Nelangsa, PMI Juga Pahlawan Devisa

20250211_094635

Oleh: Ranita

 

LenSa MediaNews.Com, Untung tak dapat diraih, malang tak dapat ditolak, seperti itulah gambaran sejumlah nasib Pekerja Migran Indonesia (PMI). Berharap mendapat peruntungan di negeri orang, namun malah berakhir buntung. Terbaru,  seorang warga negara Indonesia dilaporkan tewas dan empat lainnya mengalami luka-luka dalam insiden penembakan yang dilakukan oleh petugas Agensi Penguatkuasaan Maritim Malaysia (APMM) di perairan Tanjung Rhu, Selangor, Malaysia. Peristiwa ini telah dikonfirmasi oleh Kementerian Luar Negeri RI (cna.id, 27-1-2024).

 

Peristiwa ini bukan pertama kalinya.
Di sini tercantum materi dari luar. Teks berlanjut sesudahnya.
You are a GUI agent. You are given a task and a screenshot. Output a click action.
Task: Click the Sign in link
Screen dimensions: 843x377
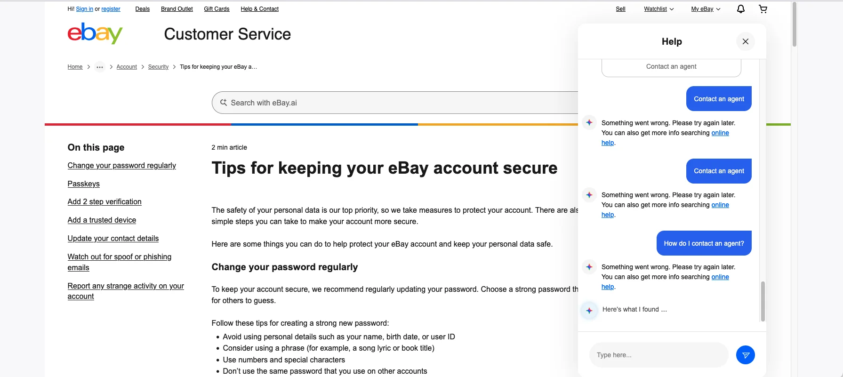(85, 9)
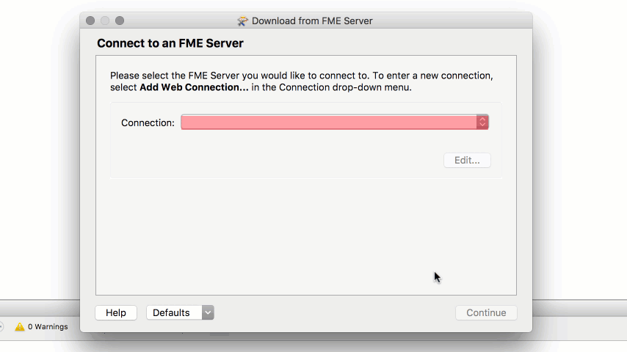Zoom the dialog using the third title-bar button
This screenshot has height=352, width=627.
coord(120,21)
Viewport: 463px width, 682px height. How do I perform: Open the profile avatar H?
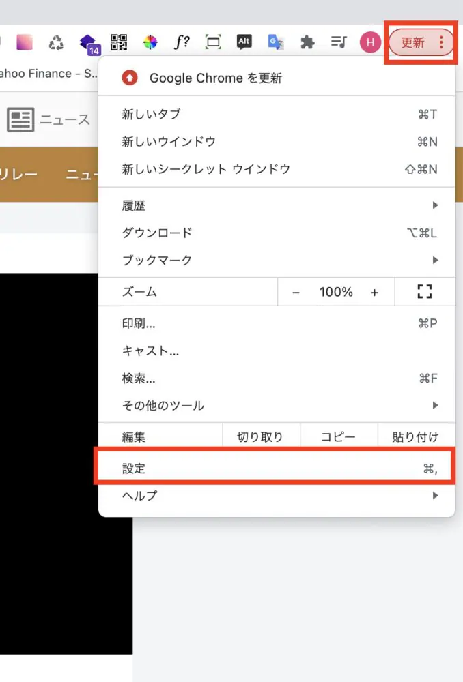coord(370,42)
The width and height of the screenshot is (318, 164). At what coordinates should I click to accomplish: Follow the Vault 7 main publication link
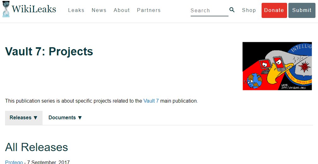click(x=151, y=101)
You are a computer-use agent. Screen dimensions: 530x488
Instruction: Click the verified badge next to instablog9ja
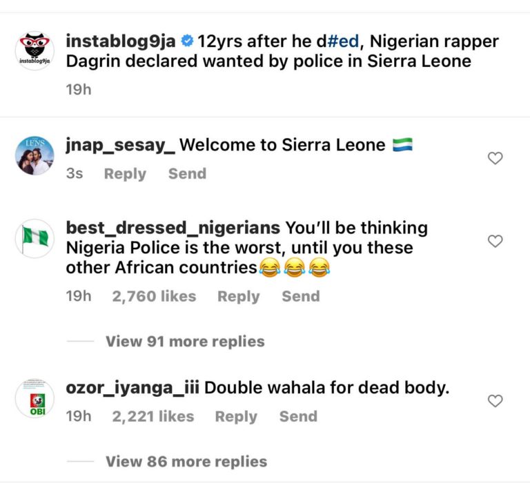click(x=187, y=41)
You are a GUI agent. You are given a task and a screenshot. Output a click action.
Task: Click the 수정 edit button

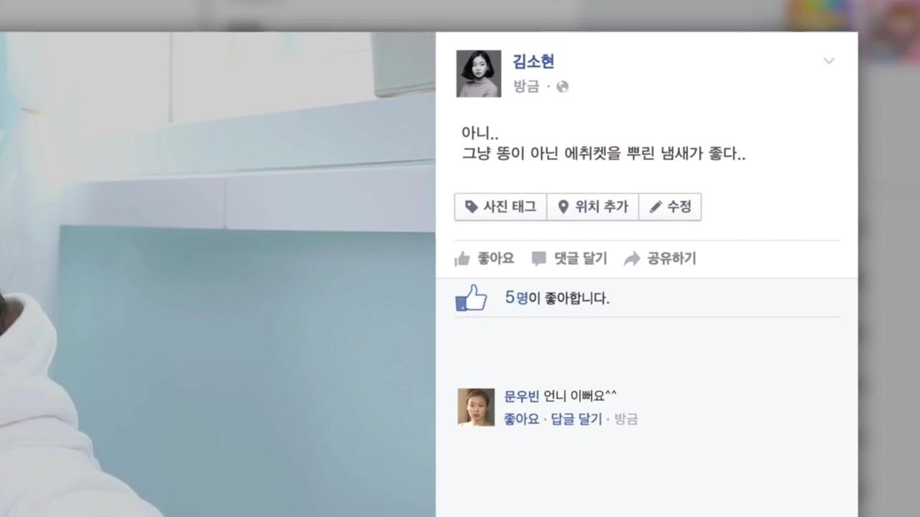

Pada rentang 2005-2025, Migrant Care mencatat ada 75 kasus penembakan yang dilakukan oleh otoritas bersenjata Malaysia kepada PMI yang dilabeli ilegal atau undocumented. Berdasarkan pengalamannya saat mendampingi PMI di kasus-kasus tersebut, aksi penembakan otoritas Malaysia dilakukan di tempat-tempat yang jauh dari jangkauan publik, termasuk di tengah perairan laut atau kebun (tirto.id, 31-1-2025).

 

Extrajudicial killing ini seolah dibenarkan oleh pemerintah Malaysia karena status PMI yang dianggap ilegal. Padahal pada waktu yang sama, para majikan yang memperkerjakan PMI ini tidak mendapat sanksi apapun. Yang makin menyakitkan, bukannya memberikan pembelaan dan perlindungan, pemerintah Indonesia justru terkesan tidak tegas pada pemerintah Malaysia atas kekerasan yang dialami PMI.

 

Kesalahan Paradigma

 

Kesalahan mendasar dari sulitnya memberi perlindungan pada pekerja migran adalah paradigma negara yang keliru. Selama ini negara memakai paradigma Sistem Kapitalisme, bukan Sistem Islam. Negara melihat warga negara pekerja migran sebagai penghasil remitansi yang menjadi cadangan devisa.

 

Cadangan devisa ini nantinya akan menguntungkan perdagangan internasional dan pembayaran utang negara. Paradigma inilah yang menjadi alasan kenapa negara selalu lemah dalam memberi perlindungan kepada pekerja migran.

 

Sedangkan Islam,  memiliki paradigma bahwa warga negara adalah obyek diterapkannya politik ekonomi Islam. Negara adalah satu-satunya pihak yang berkewajiban menjamin terpenuhinya kebutuhan dasar setiap warga negara melalui berbagai mekanisme, termasuk adanya lapangan kerja yang mudah. Mekanisme ini memungkinkan warga negara untuk meraih kesejahteraan tanpa harus menjadi PMI.

 

Dalam sebuah hadis yang diriwayatkan oleh Imam Ad-Dailami, “Empat macam diantara kebahagiaan manusia yaitu istri yang salihah, anak-anak yang berbakti, teman-teman yang salih, dan mata pencahariannya berada dalam negerinya sendiri.” (HR Dailami).

 

Dalam hadis ini Rasulullah dengan jelas menyampaikan bahwa adanya mata pencaharian di negeri sendiri adalah salah satu dari kebahagiaan dunia. Dan pemimpin sebagai Raa’in (pengurus urusan rakyat) berkewajiban merealisasikannya.

 

Hal ini tentu dapat terjadi jika politik ekonomi Islam diaplikasikan dalam kehidupan. Langkah awal yang bisa dilakukan adalah dengan memampukan setiap individu hidup dalam kondisi sejahtera dengan cara meningkatkan peluang lapangan kerja di dalam negeri.

 

Berikutnya, negara harus memperkecil jumlah pekerja migran dengan regulasi yang ketat. Sayangnya pemerintah tidak mampu menyusun langkah ini karena sejak awal arah pembangunan ekonomi Indonesia bercorak kapitalistik yang mengejar pertumbuhan, bukan bercorak Islam.

 

Satu-satunya jalan agar setiap warga negara mendapatkan perlindungan terbaik adalah dengan mewujudkan kembali politik ekonomi Islam yang menginduk pada sistem Islam yang kafah. [LM/ry].